I've wanted some of this since I first saw it. I could think of an infinite number of uses. Some are even legal ... and not all of them involve pointing and laughing ...


----------



## Mike1950 (Feb 18, 2013)

The concrete block -impressive but you would not want to use that application in a building. It has to be breathable. If water vapor moves through the block and cannot escape -every thing that happens is bad. this would apply to stucco, block, brick concrete Etc.


----------



## brown down (Feb 18, 2013)

Mike1950 said:


> The concrete block -impressive but you would not want to use that application in a building. It has to be breathable. If water vapor moves through the block and cannot escape -every thing that happens is bad. this would apply to stucco, block, brick concrete Etc.

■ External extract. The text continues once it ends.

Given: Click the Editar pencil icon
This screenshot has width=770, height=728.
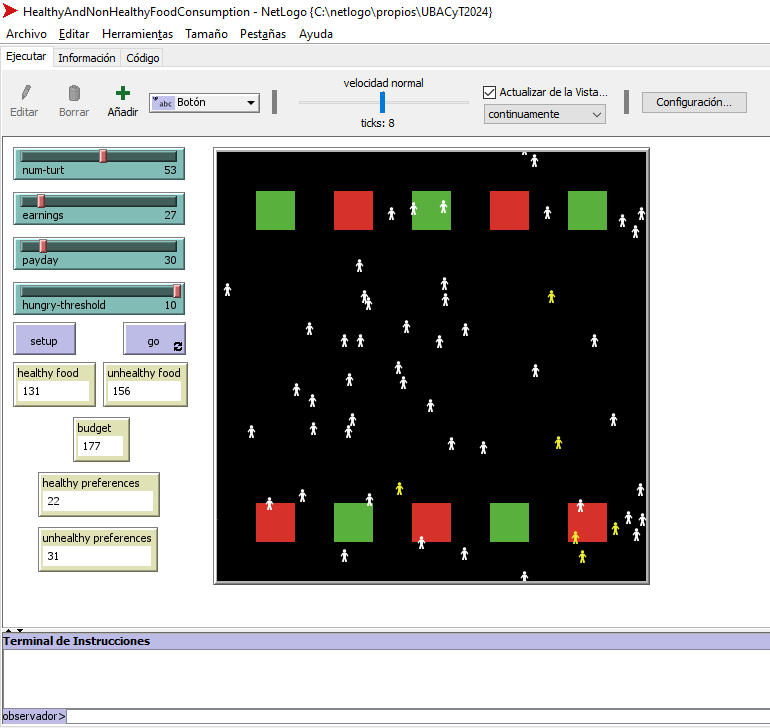Looking at the screenshot, I should pyautogui.click(x=25, y=93).
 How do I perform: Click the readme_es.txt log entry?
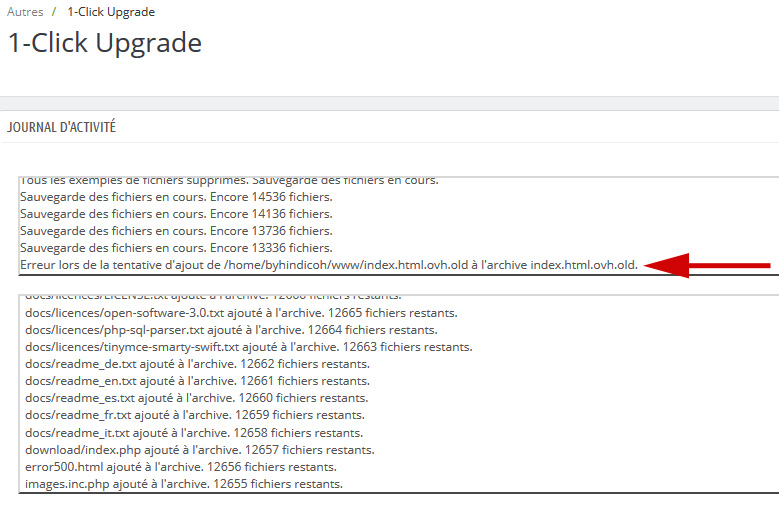[197, 398]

i want some just for my boots, i wonder if it conducts electricity and or makes tools slippery. if not i am def ordering some depending on the price! i can see a ton of applications for this stuff! awesome post!!!


----------



## NYWoodturner (Feb 18, 2013)

This has application for everything that rusts in your shop... lathe bed ways, saw tops etc... That would make it worth the price alone.


----------



## Mike1950 (Feb 18, 2013)

NYWoodturner said:


> This has application for everything that rusts in your shop... lathe bed ways, saw tops etc... That would make it worth the price alone.



See if you are one of us high mountain desert dwellers rust is not really in our shop vocabulary. My table saw top- jet-bought in 2000 -I have done nothing to but use and put a nice coffee cup ring on. That is the only stain on it..............


----------



## davebug (Feb 18, 2013)

I wonder how durable it is. If it held up it could save about $15 in quarters for off roaders at the car washes. Spray the underside and engine compartment of your rig drive off the trail good to go. Sadly I gave my jeep to my brother a while back as it only got used once a month and insurance rates in NYC are stupid. 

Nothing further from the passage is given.